> [Goal of the exercise]: Leaving out every picture, output the records below exactly as they are.

> [Source data]:
----

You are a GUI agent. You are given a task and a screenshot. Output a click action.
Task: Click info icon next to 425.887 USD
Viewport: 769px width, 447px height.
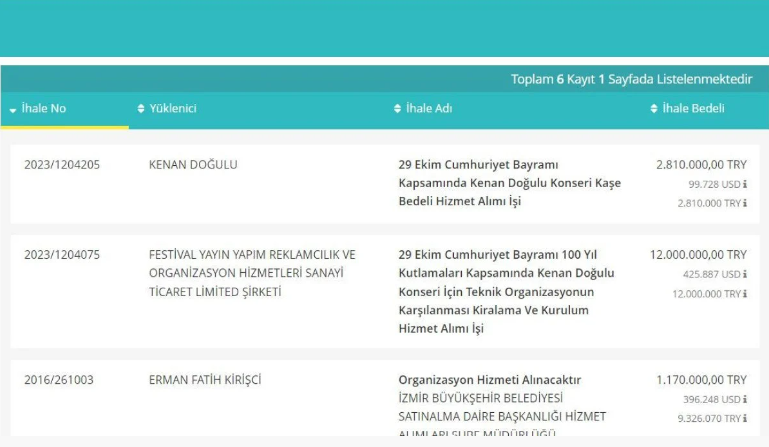[x=745, y=275]
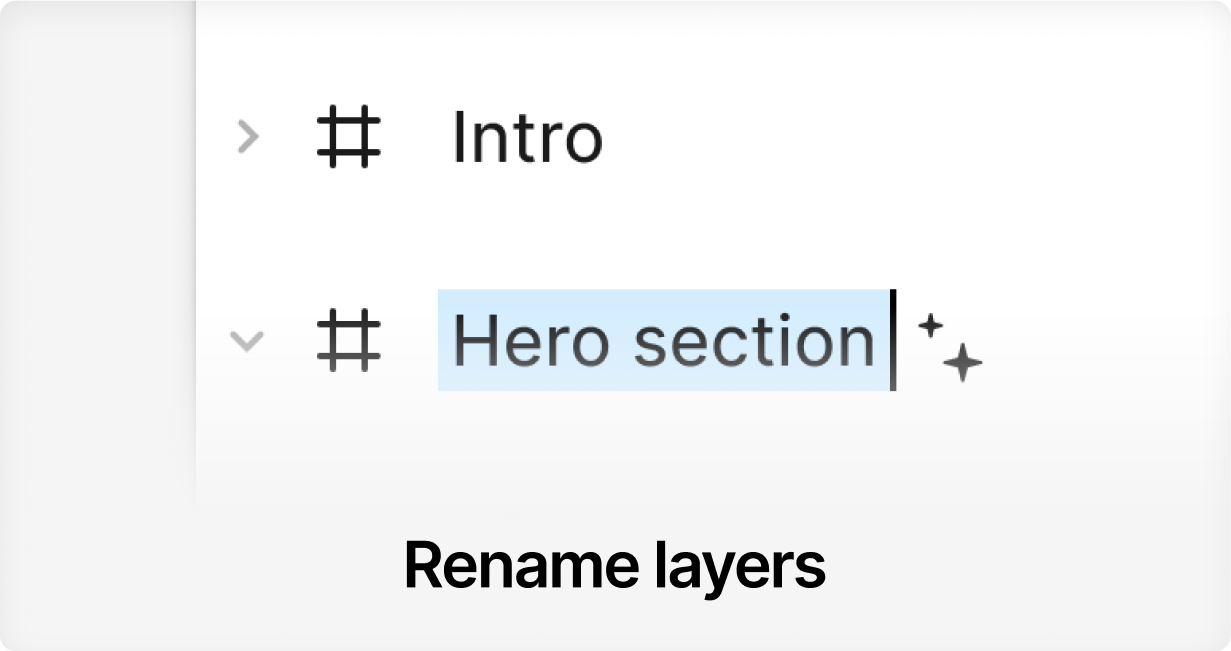Click the grid symbol left of Intro
The height and width of the screenshot is (651, 1231).
coord(349,137)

----

> [Response to this exercise]:
You are a GUI agent. You are given a task and a screenshot. Output a click action.
Task: Click info icon next to 425.887 USD
Viewport: 769px width, 447px height.
[x=745, y=275]
Click the grid symbol left of Intro
The height and width of the screenshot is (651, 1231).
coord(349,137)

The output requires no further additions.